Ce qui attend Jérôme Cahuzac

Il appartient au juge d'application des peines de se prononcer sur le caractère "désocialisant" d'une incarcération dans le dossier Cahuzac. Le magistrat, s'il a les garanties que le condamné n'a aucune intention de récidiver et que sa réinsertion est assurée, propose de manière général pour les peines de prison ferme inférieure ou égale à deux ans deux alternatives : un placement sous surveillance électronique, à résidence, qui permet au condamné de sortir à heures établies durant la journée ; un statut de semi-liberté qui autorise le condamné à disposer de ses journées mais qui le contraint à venir dormir tous les soir dans un établissement pénitentiaire ou dans un centre extérieur à la prison.

3 ans de prison ferme en première instance

Celui qui représentait la rigueur et le sérieux de la gauche dans la lutte contre l'évasion fiscale avait été jugé en février dernier, à la suite d'une première condamnation pour une fraude précisément.

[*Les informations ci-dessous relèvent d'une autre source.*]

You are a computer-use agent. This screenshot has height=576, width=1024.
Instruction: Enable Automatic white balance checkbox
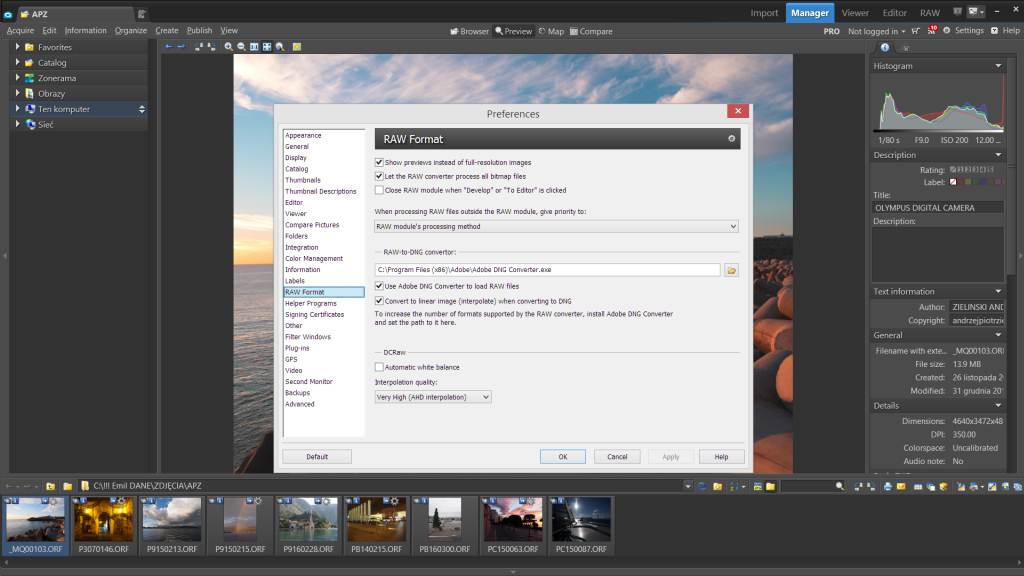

En première instance, le 8 décembre 2016, Jérôme Cahuzac avait été condamné à 3 ans de prison ferme et à 5 ans d'inéligibilité pour "fraude fiscale" et "blanchiment de fraude fiscale". Et au-delà des tribunaux, l'affaire Cahuzac aura incontestablement été l'un des pires scandales du quinquennat de François Hollande voire peut être des dernières décennies.

Avant même de devenir ministre, alors qu'il était député du Lot-et Garonne et s'érigeait déjà comme un spécialiste du budget, Jérôme Cahuzac a dissimulé 600 000 euros sur un compte en Suisse, transféré en 2009 sur un compte à Singapour via des sociétés immatriculées à Panama et aux Seychelles. Un dispositif sophistiqué, élément d'une fraude plus globale masquant un patrimoine du couple Cahuzac estimé à 3,5 millions d'euros, dont 2,7 millions étaient sur un compte de l'île de Man, géré par l'ancienne épouse de l'homme politique Patricia Cahuzac.

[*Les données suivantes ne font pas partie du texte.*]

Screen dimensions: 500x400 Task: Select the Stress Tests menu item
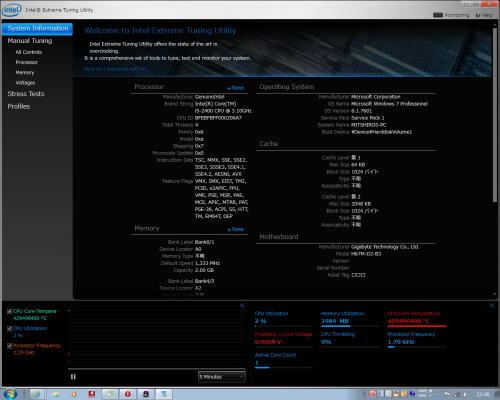[26, 94]
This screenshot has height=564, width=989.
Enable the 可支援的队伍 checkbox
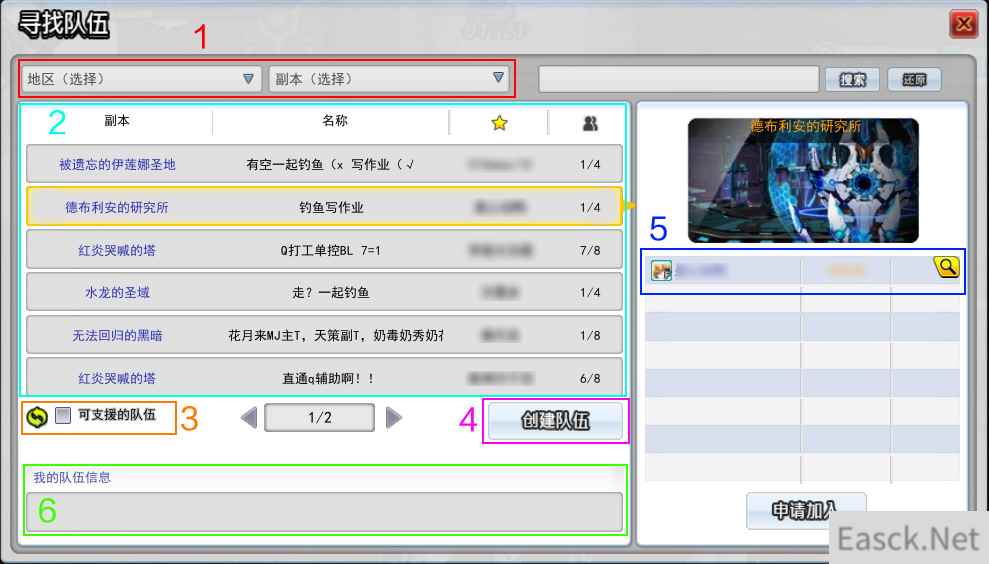pyautogui.click(x=63, y=416)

Jérôme Cahuzac a"durement rompu l'équilibre social" selon le parquet

A la fin de son deuxième procès, l'accusation avait requis la "confirmation" de la peine et donc le renvoi de l'ancien ministre derrière les barreaux. On reprochait à Jérôme Cahuzac un "manquement" ayant "durement rompu l'équilibre social".  A la lecture du verdict en décembre 2016, le président du tribunal correctionnel avait déjà dénoncé avec virulence "une faute pénale d'une exceptionnelle gravité" commise par l'ancien ministre, qu'il avait qualifiée de "destructrice du lien social et de la confiance dans les institutions".

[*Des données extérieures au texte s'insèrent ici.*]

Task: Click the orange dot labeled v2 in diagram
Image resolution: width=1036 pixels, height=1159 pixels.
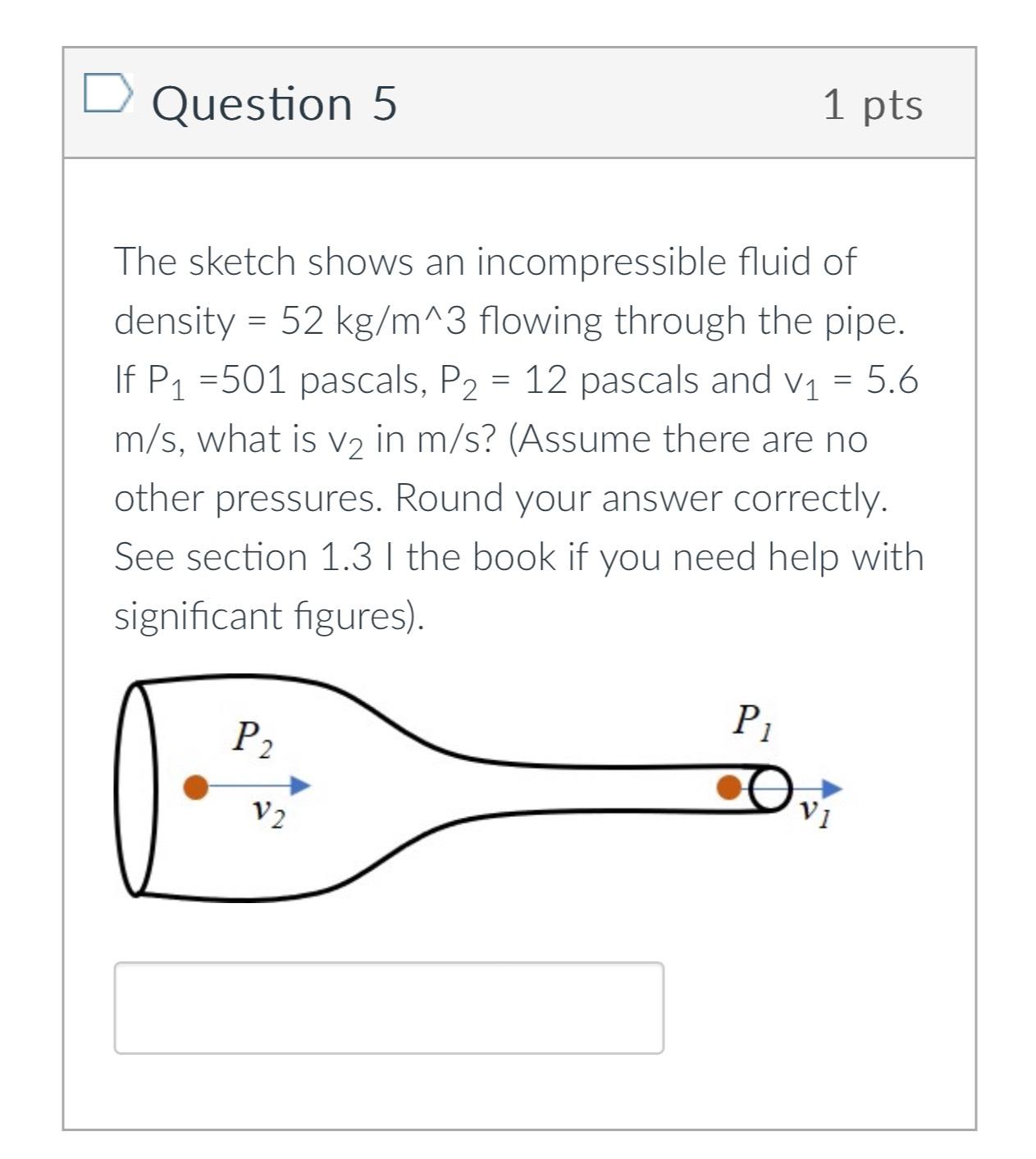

Lors du premier procès en 2016, le banquier François Reyl et l'intermédiaire Philippe Houman, qui avaient appuyé Jérôme Cahuzac dans sa fraude fiscale, avaient tous deux été condamnés à un an de prison avec sursis et respectivement 1,875 million et 375 000 euros d'amende. Patricia Cahuzac quant à elle avait écopé de deux ans de prison. Ces derniers avaient décidé de ne pas faire appel, laissant Jérôme Cahuzac seul dans son combat.

Chronologie de l'affaire Cahuzac

  • Décembre 2012 - Médiapart accuse Jérôme Cahuzac d'avoir détenu un compte bancaire secret en Suisse, clôturé en 2010, enregistrement vocal à l'appui. Alors ministre du Budget, Jérôme Cahuzac dément devant l'Assemblée nationale et porte plainte.
  • Janvier 2013 - Le parquet de Paris ouvre une enquête préliminaire pour "blanchiment de fraude fiscale" 
  • Mars 2013 - Le parquet ouvre une information judiciaire, Jérôme Cahuzac démissionne de son poste de ministre.
  • Avril 2013 - Jérôme Cahuzac avoue posséder un compte à l'étranger "depuis une vingtaine d'années" dotés d'"environ 600 000 euros". François Hollande dénonce une "impardonnable faute morale".
  • Août 2013 - Patricia Cahuzac mise en examen pour "fraude fiscale" et "blanchiment de fraude fiscale". Un compte doté de 2,7 millions d'euros sur l'île de Man est dans le viseur de la justice.
  • Décembre 2013 - Patricia Cahuzac avoue avoir été informée de l'existence du compte dissimulé : "Mon mari, ministre de la République, niait avoir un compte en Suisse, je ne me voyais pas le contredire. J'ai menti pour protéger ma famille".
  • Novembre 2014 -  Jérôme Cahuzac avoue qu'il était au courant de l'existence d'un compte sur l'île de Man ouvert par son ex-épouse, sur lequel était dissimulé 2,7 millions d'euros.
  • Janvier 2015 - Le parquet national financier requiert  le renvoi de Jérôme Cahuzac en correctionnelle, notamment pour fraude fiscale.
  • Juin 2015 - Jérôme Cahuzac est renvoyé devant le tribunal correctionnel de Paris pour fraude fiscale et blanchiment de fraude fiscale
  • Septembre 2016 - Procès de Jérôme Cahuzac devant le tribunal correctionnel de Paris, pendant deux semaines
  • Décembre 2016 -  Le tribunal correctionnel de Paris condamne Jérôme Cahuzac à trois ans de prison ferme (sans mandat de dépôt) et à cinq ans d'inéligibilité pour "fraude fiscale" et "blanchiment de fraude fiscale".
  • Février 2018 - Procès en appel de Jérôme Cahuzac qui a décidé de contester sa peine en justice, devant la cour d'appel de Paris. Le verdict doit être rendu ce mardi 15 mai 2018.